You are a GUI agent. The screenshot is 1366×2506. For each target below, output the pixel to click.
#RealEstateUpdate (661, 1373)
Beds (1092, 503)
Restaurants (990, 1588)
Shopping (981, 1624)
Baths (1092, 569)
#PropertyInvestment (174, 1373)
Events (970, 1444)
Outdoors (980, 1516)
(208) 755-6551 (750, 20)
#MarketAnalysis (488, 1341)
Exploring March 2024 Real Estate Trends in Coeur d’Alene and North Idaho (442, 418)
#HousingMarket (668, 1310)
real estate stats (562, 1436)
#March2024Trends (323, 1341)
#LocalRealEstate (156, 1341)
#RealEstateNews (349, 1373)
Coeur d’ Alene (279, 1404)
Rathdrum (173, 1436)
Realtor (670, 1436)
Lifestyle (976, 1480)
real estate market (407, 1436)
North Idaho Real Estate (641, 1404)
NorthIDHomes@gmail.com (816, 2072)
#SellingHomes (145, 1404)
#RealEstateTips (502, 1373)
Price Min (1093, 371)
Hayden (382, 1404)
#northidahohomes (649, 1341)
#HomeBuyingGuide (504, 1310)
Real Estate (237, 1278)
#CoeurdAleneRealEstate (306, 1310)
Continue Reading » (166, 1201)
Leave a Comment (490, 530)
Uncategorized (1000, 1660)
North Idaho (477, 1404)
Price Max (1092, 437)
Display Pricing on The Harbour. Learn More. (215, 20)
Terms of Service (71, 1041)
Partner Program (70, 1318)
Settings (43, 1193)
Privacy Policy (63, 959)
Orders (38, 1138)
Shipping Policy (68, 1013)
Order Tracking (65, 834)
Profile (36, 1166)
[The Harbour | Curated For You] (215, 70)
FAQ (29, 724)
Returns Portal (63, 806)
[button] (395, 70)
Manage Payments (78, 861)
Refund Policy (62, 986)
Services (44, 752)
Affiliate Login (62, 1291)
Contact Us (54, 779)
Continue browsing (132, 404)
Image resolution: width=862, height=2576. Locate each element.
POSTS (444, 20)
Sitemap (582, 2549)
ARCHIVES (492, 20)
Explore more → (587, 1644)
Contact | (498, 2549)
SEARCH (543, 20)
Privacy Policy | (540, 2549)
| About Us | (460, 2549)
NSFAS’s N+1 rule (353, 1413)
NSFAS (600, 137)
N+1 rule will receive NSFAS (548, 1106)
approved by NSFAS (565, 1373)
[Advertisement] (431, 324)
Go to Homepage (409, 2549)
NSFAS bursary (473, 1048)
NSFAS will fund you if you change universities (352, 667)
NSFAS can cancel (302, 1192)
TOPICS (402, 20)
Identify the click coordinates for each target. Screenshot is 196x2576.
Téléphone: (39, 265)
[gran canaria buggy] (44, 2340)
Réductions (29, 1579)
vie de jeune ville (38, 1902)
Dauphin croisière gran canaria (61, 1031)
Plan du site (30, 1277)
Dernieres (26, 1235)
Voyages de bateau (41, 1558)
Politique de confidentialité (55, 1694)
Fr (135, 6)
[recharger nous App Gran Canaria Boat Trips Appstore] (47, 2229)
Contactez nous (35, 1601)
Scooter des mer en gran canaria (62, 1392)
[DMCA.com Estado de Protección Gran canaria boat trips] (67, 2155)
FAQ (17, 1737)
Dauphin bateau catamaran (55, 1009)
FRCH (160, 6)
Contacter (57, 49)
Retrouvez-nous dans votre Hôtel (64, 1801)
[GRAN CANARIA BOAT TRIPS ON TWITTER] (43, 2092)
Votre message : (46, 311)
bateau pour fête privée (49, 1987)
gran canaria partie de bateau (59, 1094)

[Brief]
Return each line of the data above verbatim.

[Task output]
You are a GUI agent. The screenshot is 1366×2506. For each target below, output the pixel to click.
#RealEstateUpdate (661, 1373)
Beds (1092, 503)
Restaurants (990, 1588)
Shopping (981, 1624)
Baths (1092, 569)
#PropertyInvestment (174, 1373)
Events (970, 1444)
Outdoors (980, 1516)
(208) 755-6551 (750, 20)
#MarketAnalysis (488, 1341)
Exploring March 2024 Real Estate Trends in Coeur d’Alene and North Idaho (442, 418)
#HousingMarket (668, 1310)
real estate stats (562, 1436)
#March2024Trends (323, 1341)
#LocalRealEstate (156, 1341)
#RealEstateNews (349, 1373)
Coeur d’ Alene (279, 1404)
Rathdrum (173, 1436)
Realtor (670, 1436)
Lifestyle (976, 1480)
real estate market (407, 1436)
North Idaho Real Estate (641, 1404)
NorthIDHomes@gmail.com (816, 2072)
#SellingHomes (145, 1404)
#RealEstateTips (502, 1373)
Price Min (1093, 371)
Hayden (382, 1404)
#northidahohomes (649, 1341)
#HomeBuyingGuide (504, 1310)
Real Estate (237, 1278)
#CoeurdAleneRealEstate (306, 1310)
Continue Reading » (166, 1201)
Leave a Comment (490, 530)
Uncategorized (1000, 1660)
North Idaho (477, 1404)
Price Max (1092, 437)
Display Pricing on The Harbour. Learn More. (215, 20)
Terms of Service (71, 1041)
Partner Program (70, 1318)
Settings (43, 1193)
Privacy Policy (63, 959)
Orders (38, 1138)
Shipping Policy (68, 1013)
Order Tracking (65, 834)
Profile (36, 1166)
[The Harbour | Curated For You] (215, 70)
FAQ (29, 724)
Returns Portal (63, 806)
[button] (395, 70)
Manage Payments (78, 861)
Refund Policy (62, 986)
Services (44, 752)
Affiliate Login (62, 1291)
Contact Us (54, 779)
Continue browsing (132, 404)
Image resolution: width=862, height=2576. Locate each element.
POSTS (444, 20)
Sitemap (582, 2549)
ARCHIVES (492, 20)
Explore more → (587, 1644)
Contact | (498, 2549)
SEARCH (543, 20)
Privacy Policy | (540, 2549)
| About Us | (460, 2549)
NSFAS’s N+1 rule (353, 1413)
NSFAS (600, 137)
N+1 rule will receive NSFAS (548, 1106)
approved by NSFAS (565, 1373)
[Advertisement] (431, 324)
Go to Homepage (409, 2549)
NSFAS bursary (473, 1048)
NSFAS will fund you if you change universities (352, 667)
NSFAS can cancel (302, 1192)
TOPICS (402, 20)
Identify the click coordinates for each target. Screenshot is 196x2576.
Téléphone: (39, 265)
[gran canaria buggy] (44, 2340)
Réductions (29, 1579)
vie de jeune ville (38, 1902)
Dauphin croisière gran canaria (61, 1031)
Plan du site (30, 1277)
Dernieres (26, 1235)
Voyages de bateau (41, 1558)
Politique de confidentialité (55, 1694)
Fr (135, 6)
[recharger nous App Gran Canaria Boat Trips Appstore] (47, 2229)
Contactez nous (35, 1601)
Scooter des mer en gran canaria (62, 1392)
[DMCA.com Estado de Protección Gran canaria boat trips] (67, 2155)
FAQ (17, 1737)
Dauphin bateau catamaran (55, 1009)
FRCH (160, 6)
Contacter (57, 49)
Retrouvez-nous dans votre Hôtel (64, 1801)
[GRAN CANARIA BOAT TRIPS ON TWITTER] (43, 2092)
Votre message : (46, 311)
bateau pour fête privée (49, 1987)
gran canaria partie de bateau (59, 1094)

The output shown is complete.